As mad as a hatter

Production de chapeaux dans le Montevarchi, Famille Vestri, domaine public

Le mercure était autrefois utilisé pour la création de chapeaux. Mais ce métal toxique a provoqué bien des dégâts chez les chapeliers…

Vous vous souvenez sûrement du chapelier fou d’Alice au pays des Merveilles. Un personnage excentrique et déjanté, pourtant inspiré de faits réels. Après la perte des territoires Canadiens en 1763, la France peut dire adieu aux fameux poils de castors qui servaient pour le feutre, textile utilisé pour les chapeaux. Désespérés, les chapeliers français se tournent vers les poils de lapin ou de lièvre. Cependant la qualité n’est pas au rendez-vous.

Que faire ? Ils s’inspirent alors de leurs voisins flamands pour augmenter la valeur de leurs chapeaux en additionnant le mercure aux poils pour les rendre plus soyeux. L’ajout de ce métal lourd aux poils permet d’obtenir un feutre d’excellente facture. Mais ce nouveau procédé apporte bien des inconvénients. En effet, le mercure est un métal extrêmement toxique. À long terme il provoque l’hydrargyrisme, maladie qui se traduit par des troubles neurologiques, des tremblements, des problèmes de mémoire, de l’anémie (manque de fer dans l’organisme) et autres réjouissances. Ces symptômes particulièrement impressionnants ont d’ailleurs engendré l’expression « as mad as a hatter » ou en français, « être fou comme un chapelier ».
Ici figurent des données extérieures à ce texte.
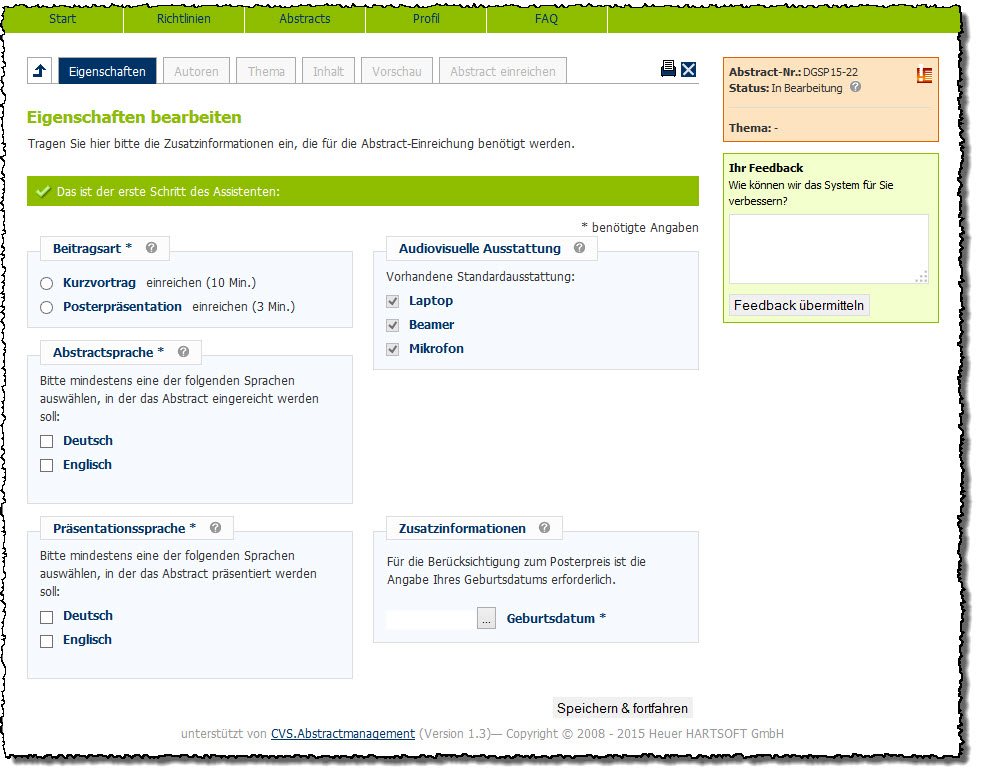The height and width of the screenshot is (778, 981).
Task: Open the Richtlinien menu item
Action: point(183,19)
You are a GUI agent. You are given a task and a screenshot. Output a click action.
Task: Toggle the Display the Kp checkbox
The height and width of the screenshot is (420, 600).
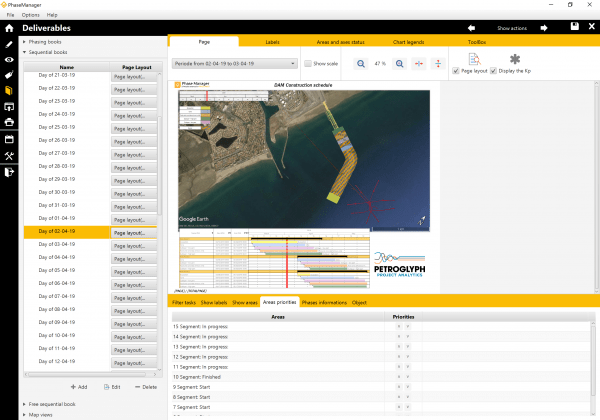click(494, 72)
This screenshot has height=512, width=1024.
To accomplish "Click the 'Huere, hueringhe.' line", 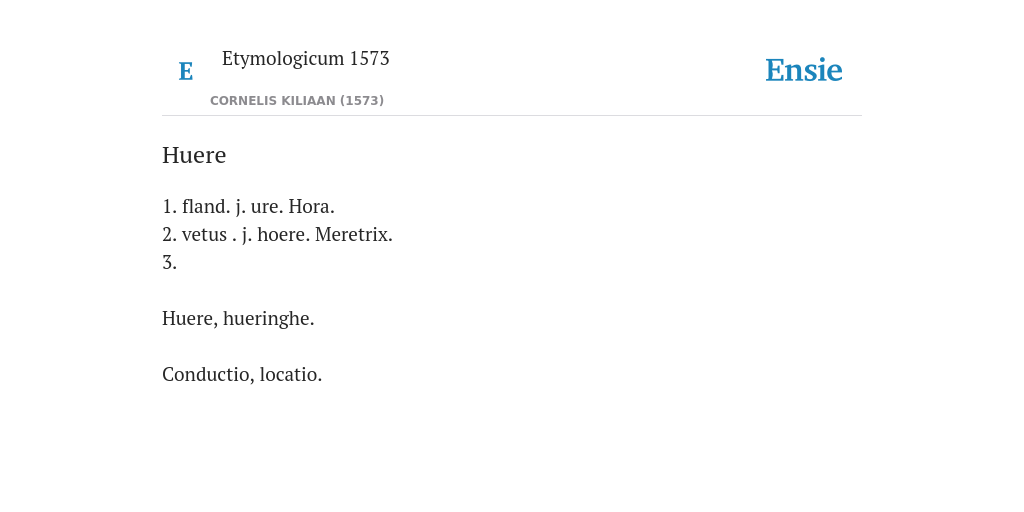I will [x=238, y=319].
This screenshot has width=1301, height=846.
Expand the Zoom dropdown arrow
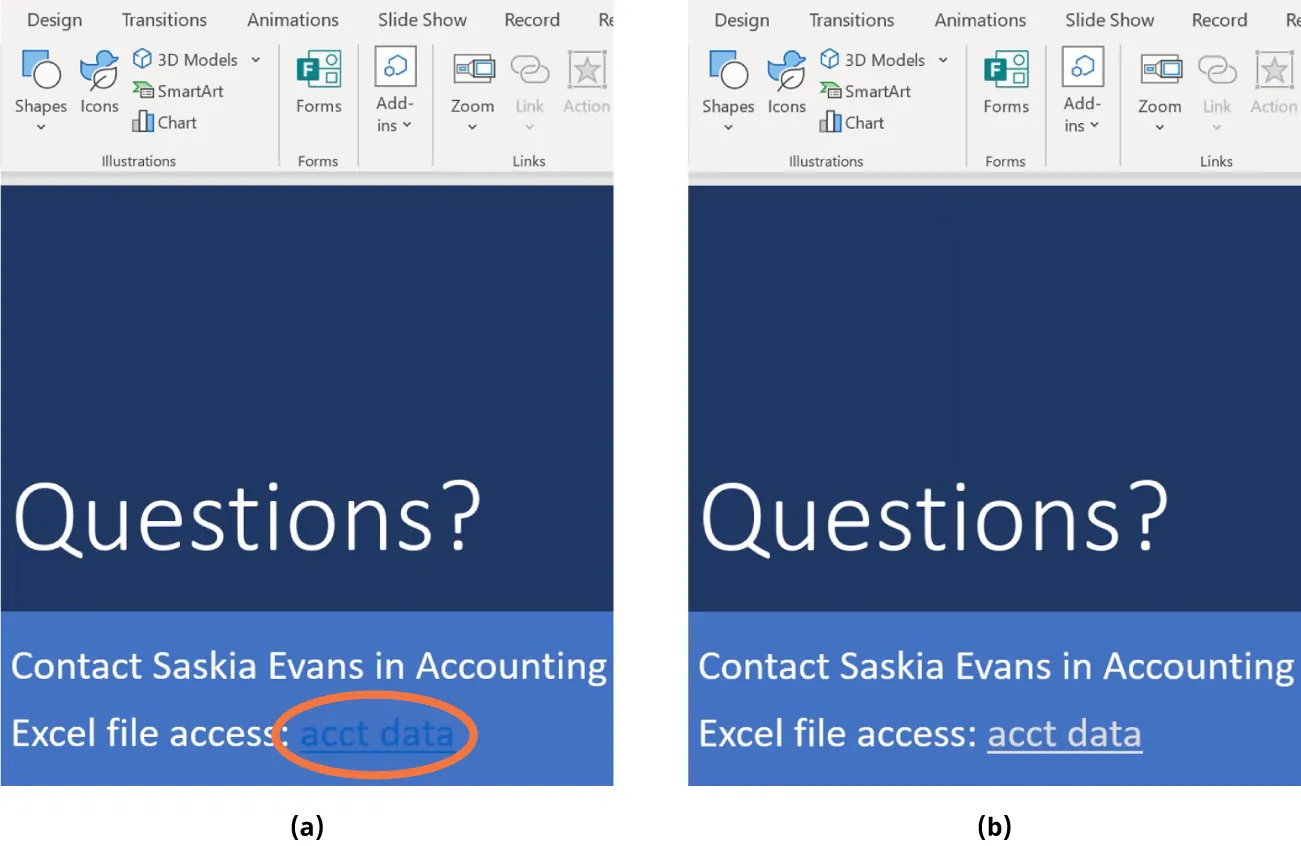tap(472, 124)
Dès 1757, Jacques-René Tenon, jeune médecin français est le premier à signaler un empoisonnement chronique au mercure chez les professionnels du chapeau. Il visite les six principales chapelleries de Paris et en tire des conclusions alarmantes : aucun ouvrier n’atteint la cinquantaine, leurs mains tremblent dès le matin, ils sont squelettiques et faibles. Mais ces avertissements restent lettre morte. Pourtant, les dangers du mercure étaient déjà connus depuis le Ier siècle de notre ère mais cette technique était la plus efficace et la moins onéreuse. Heureusement, de nos jours, les chapeaux ne sont plus traités avec du mercure. Mais comme quoi, la mode peut rendre fou.